FITNESS FOLLIES: OVERWEIGHT, OUT OF SHAPE AND OUT OF COURT
A 46-year-old gentleman, overweight and not having exercised at all, meets
a personal-fitness trainer in a store. He decides he would like to look
as buffed as the trainer, and he tells him so. They strike a deal for
training. They schedule the first session at Gold's Gym.
The session starts at a moderate pace. The client spends 12 minutes on
a level treadmill at a walking speed; then come some dumbbell presses;
then some push-ups. The client asks for a break, but the trainer does
not allow it. On he goes into more dumbbell presses on a bench, and he
again protests that he cannot do any more. The trainer pushes him on using
both ridicule and masculine encouragement. Forty or fifty minutes pass.
While doing some leg lifts, the client begins to experience chest pain,
but he does not tell the trainer saying instead that he is out of breath
and needs water. After dousing himself over the head with water, the client
promptly lies down on the floor and suffers a heart attack. The scene
then moves from Gold's Gym to the courthouse.
The customer sues the personal trainer for negligence. He claims that the
trainer as well as the Gym should have first investigated his health condition
and the risk of a heart attack. The defense counters that the risk of
a heart attack is inherent in strenuous physical training; and under California's
doctrine of primary assumption of risk defendants bear no responsibility.
The court agrees with the defense.
Since 1992 California law has barred recovery for injuries suffered during
participation in sports. The court's reason, in essence, is that,
if you play the game, you accept the risk that another player may injure
you inadvertently. Of course, you do not take the risk of an intentional
or highly reckless act, but only one that would normally occur in the
course of the game. This rule has been extended to situations where the
injury occurs during a lesson on how to play the sport. The logic of protecting
a coach or instructor, however, seems less compelling to me, because one
would hope that the coach possesses more wisdom and more presence of mind
than a player in the heat of battle.
In this new case [Rostal v. Neste Enterprises (April 5, 2006)] the court
went even farther. Not only did the instructor bear no liability, but
he had a perfect right to push his client to perform even beyond what
the client could reasonably do given his level of fitness. To quote the
court, the fitness trainer may "challenge plaintiff to perform beyond
his level of physical ability of fitness. That challenge, however, is
the very purpose of fitness training, and is precisely the reason one
would pay for the services of a personal trainer." As a result, the
court reasoned, the client accepted "the risk that the trainer will
not accurately assess the participant's ability and the participant
will be injured as a result." The court found no evidence that the
trainer had consciously intended to push his client to the point of cardiac arrest.

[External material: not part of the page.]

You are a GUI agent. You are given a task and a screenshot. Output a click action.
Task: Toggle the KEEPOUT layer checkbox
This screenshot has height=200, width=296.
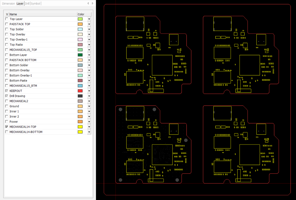[7, 91]
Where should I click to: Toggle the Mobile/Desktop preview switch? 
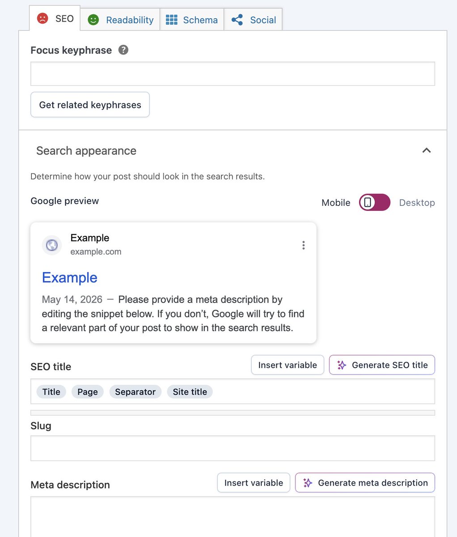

Though everything the court says about fitness training is true, at least
in my personal experience, I wonder whether the decision makes any practical
sense. Charging into the first workout session in total ignorance of one's
state of health is a reckless act. Whether that recklessness is attributable
to the trainer or to the client is a question one can debate, but reckless
it remains. If the client has not spent time with his physician in advance,
surely the trainer should tell him to do that before he walks through
the door to the gym. The training will prove more effective if begun moderately
and, most importantly, if the client survives until the next session.
By the way, Gold's Gym escaped liability for the same reason. Gold's
did not employ the instructor and, even if Gold's had, its duty to
the client could not have been any greater than the instructor's.